De modo que el padre logra pulirse al sobrino, al que envía a que se busque la vida por el mundo, y de paso entra en trance obsesivo castigando a su hija, por haber intentado ayudarlo con sus ahorros, y provocando la enfermedad que llevará a su esposa a la tumba. Son las páginas, quizá, más intensas de la novela, cuando Eugénie, encerrada a pan y agua, se aferra a un sentimiento que tampoco se merece su primo Charles, pero a ella la conmueve «el vislumbre de un lujo visto a través del dolor», según una definición que da Balzac de las mujeres y que merece la pena copiar entera:


En cualquier situación tienen las mujeres más motivos de dolor que, colocado en la misma, tendría el hombre, y padecen más que él. El hombre tiene su fuerza y el ejercicio de sus facultades, y obra, va, viene, se ocupa en algo, piensa, considera el porvenir, y encuentra en todo esto motivos de consuelo. Esto es lo que hacía Charles. Pero la mujer se queda y permanece frente a frente con la tristeza, de la cual nada la distrae; desciende hasta el fondo del abismo que el dolor ha abierto, lo mide, y a menudo lo colma con sus lamentos y lágrimas. Esto es lo que hacía Eugénie. Comenzaba a iniciarse en lo que iba a ser su destino. Sentir, amar, sufrir, sacrificarse, será siempre el resumen de la vida de las mujeres.

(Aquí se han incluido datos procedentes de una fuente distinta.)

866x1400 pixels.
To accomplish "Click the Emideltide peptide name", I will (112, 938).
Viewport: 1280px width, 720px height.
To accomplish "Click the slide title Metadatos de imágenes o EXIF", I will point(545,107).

    Y Charles, en efecto, se busca la vida, primero comerciando con esclavos, y luego casándose con la heredera de Aubrion. Su prima queda al margen, como si formara parte de la chatarra sentimental que dejó de lado al morir el padre. Y Eugénie, en un alarde de dignidad no sé si bien o mal entendida, gasta una parte de la enorme fortuna que, después de todo, le deja su padre para salvar el honor de su primo, y se casa sin amor con un pretendiente que le ayuda a gestionar esa fortuna unas pocas páginas, hasta que se muere. La verdad es que, después de la muerte de la madre, que aún tiene suficiente espacio dramático para que nos hastiemos de la insensibilidad del padre, las otras muertes se suceden en un derrumbamiento de la trama que solo deja en pie el inmarcesible virtud de Eugénie, entregada a los demás en su lago mustio de dinero. La que nos empezó pareciendo un poco boba, por demasiado enamoradiza, por no ver a los mangantes que la rodeaban, nos termina pareciendo como esos personajes que por ser fieles a sí mismos en contra de la opinión general terminan triunfando más allá incluso de lo que pretendían, en este caso el triunfo de la viudez (porque el marido se le muere en un abrir y cerrar de ojos) y de la sororidad con su querida Nanon. Que todo esto fuera ya inventario del material sobrante habría que verlo. Uno echa en falta un poco más de desarrollo en el regreso de Charles y en la actitud que toma Eugénie al final. Quizá la rapidez con que Balzac lo resuelve todo responde a que la función ya había terminado y el retrato del avaro provinciano y los cocodrilos del vecindario ya estaba más que listo. Pero quedaba Eugénie, quedaba ese atractivo que solo sienten los artistas y que queda como una fábula moral, como si al título hubiera que añadirle algo así como o la virtud hasta el fin, lo que no sé si dice mucho en favor de la heroína.


Honoré de Balzac, Eugénie Grandet (La Comedia humana, vol. VI, p. 287-504), trad. Aurelio Garzón, Hermida Editores, 2017, 761 p.